I’ve always wanted to write something that would give me an excuse to use the term “murder of crows.” But did I want that excuse to be an actual murder of crows colonizing my front lawn? No. No, I did not. But we don't always get to choose the circumstances under which we get to write about crows. We don't invite them. They just show up. 

And two days or so ago, they did show up, in considerable numbers. I heard them before I saw them. They were screeching or squawking or whatever crows do, and I could tell that there were more than a few crows making that racket. So I decided to investigate, and holy crow. A murder of crows, whose specific number can be best described by the word “shitload,” were swirling around my front lawn, helping themselves to birdseed that was never intended for them and just generally making a nuisance of themselves. The sky was literally almost black on an otherwise sunny day. It was creepy, I tell you what. Creepy, and more than a little menacing. 

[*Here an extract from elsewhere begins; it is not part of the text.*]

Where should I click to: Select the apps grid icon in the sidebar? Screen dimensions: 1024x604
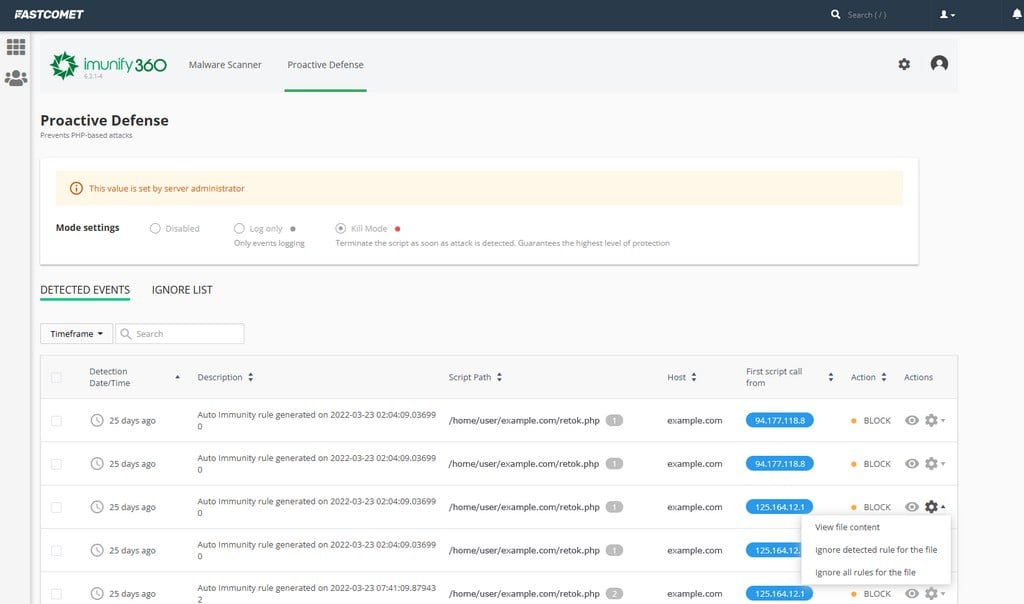click(x=15, y=46)
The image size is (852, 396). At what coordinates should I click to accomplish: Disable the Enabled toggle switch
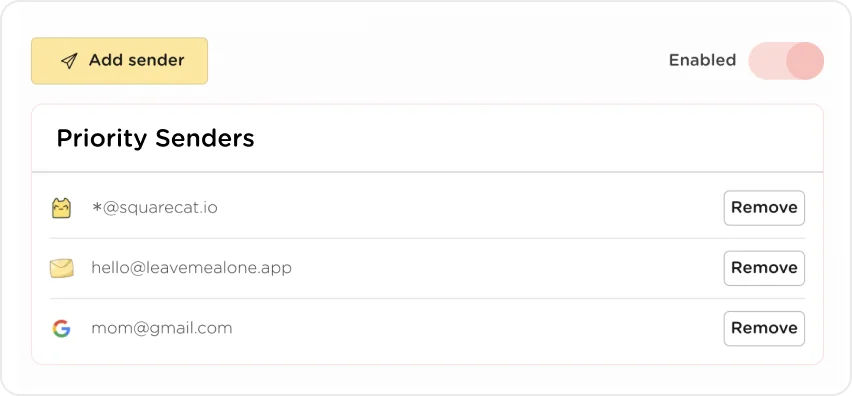coord(786,61)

The crows swooped and dipped, landing on low branches and on the grass, pecking around for seeds or worms or whatever it was that attracted them in the first place; and then one of them strutted up the driveway, bold as brass, looking for all the world as if he were going to march up and ring the front doorbell. Maybe the bird feeder was empty, and he wanted to complain. Maybe he wanted directions. Maybe he wanted to ask if the house was for sale. 

What are the schools like? (Image: Wikipedia)


And it would have been, if those crows hadn’t cleared the hell out of here. But they did. They flew out almost as abruptly as they arrived. I don’t know if that’s because they got what they came for, or because they didn’t, but that’s their business. I wish them the best in their crowish pursuits, as long as they pursue those pursuits in some other location.